[Provided data — start]
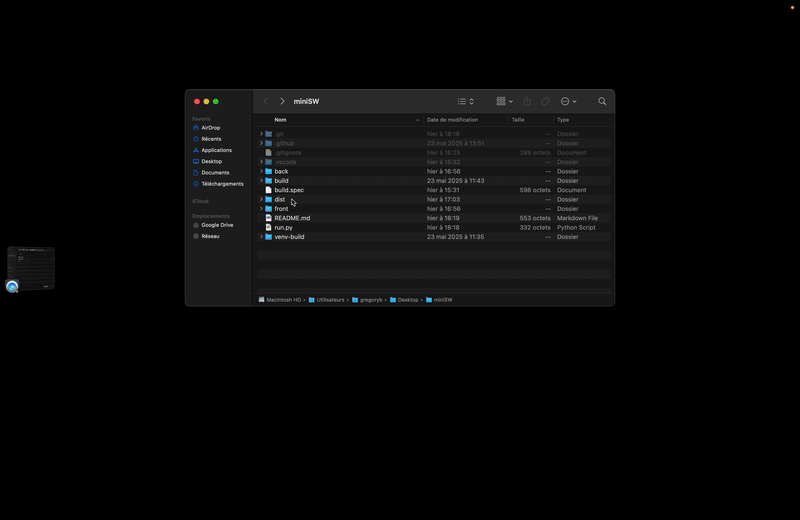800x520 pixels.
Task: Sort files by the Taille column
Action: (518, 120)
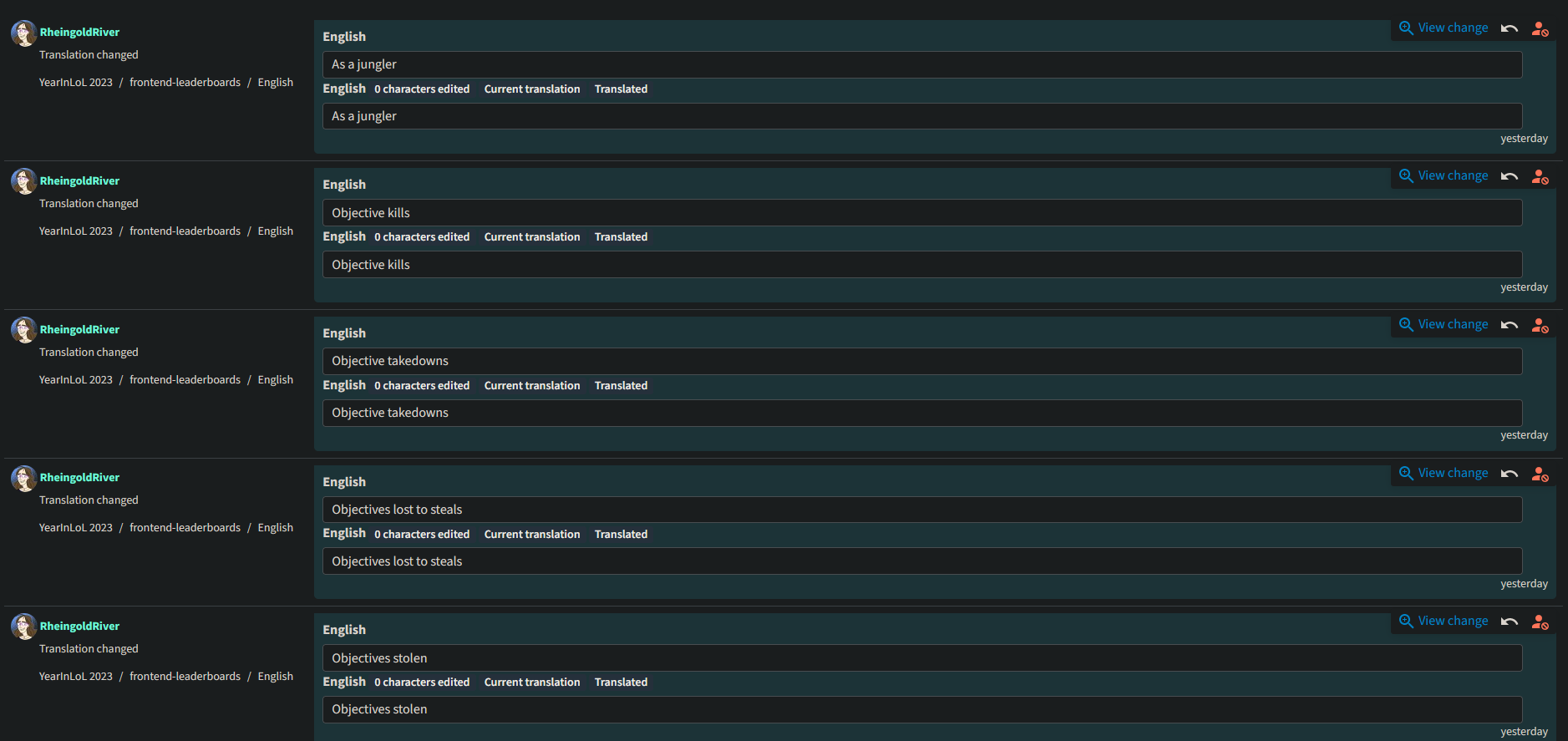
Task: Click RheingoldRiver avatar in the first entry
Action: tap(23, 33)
[Provided data — finish]
[Provided data — start]
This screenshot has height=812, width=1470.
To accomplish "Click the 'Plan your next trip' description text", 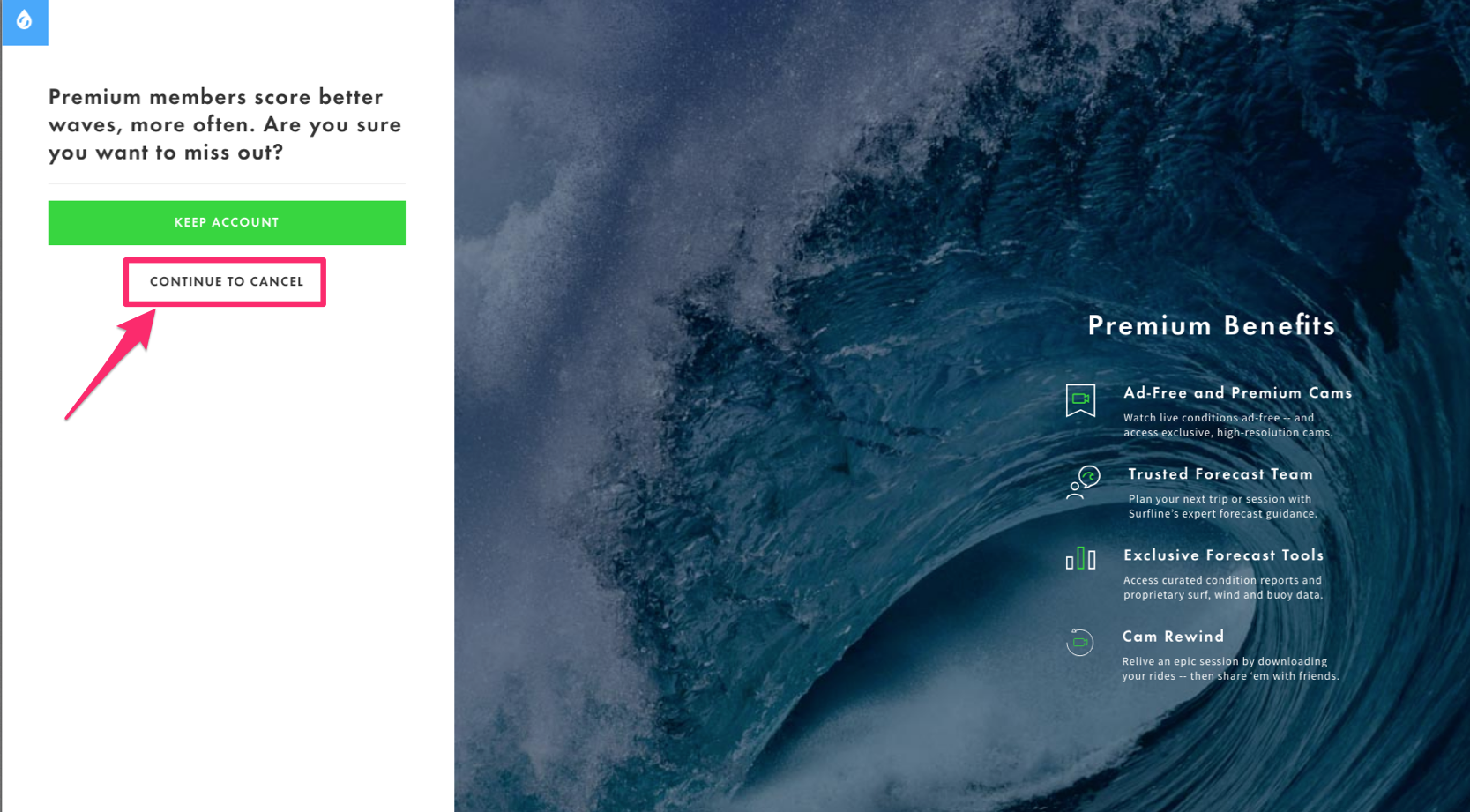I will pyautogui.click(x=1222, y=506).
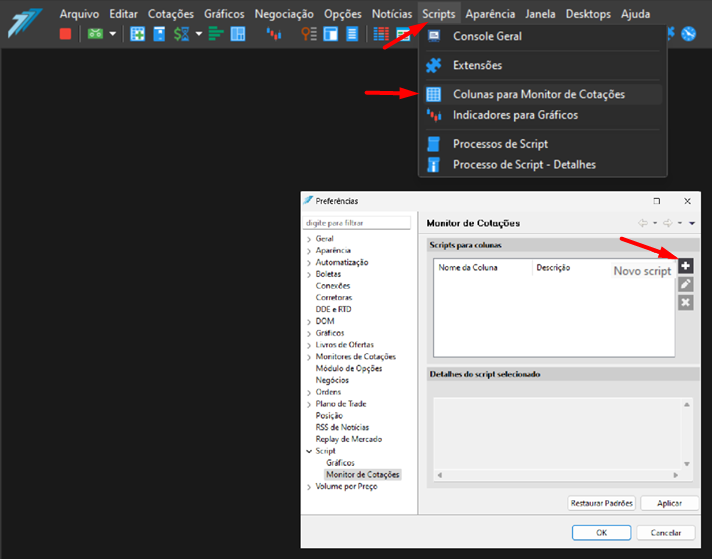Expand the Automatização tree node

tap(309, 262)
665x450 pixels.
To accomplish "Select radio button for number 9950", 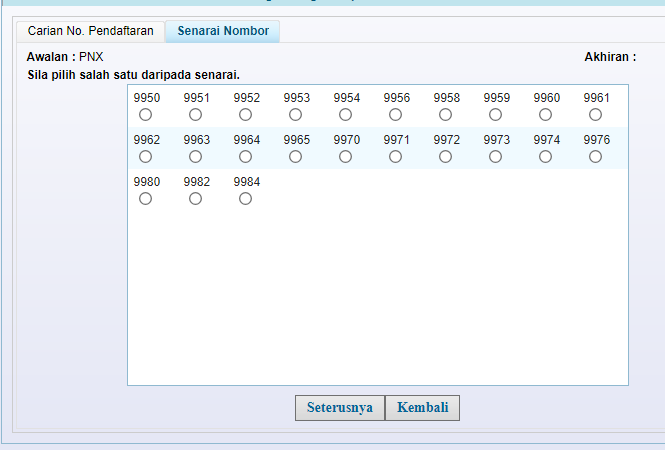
[Provided data — finish]
Using the records above, print exactly the run of lines that starts with the line with "665x450 pixels." and goes on through the line with "radio button for", pictures excluded.

Exercise response >>
665x450 pixels.
To accomplish "Select radio button for number 9950", 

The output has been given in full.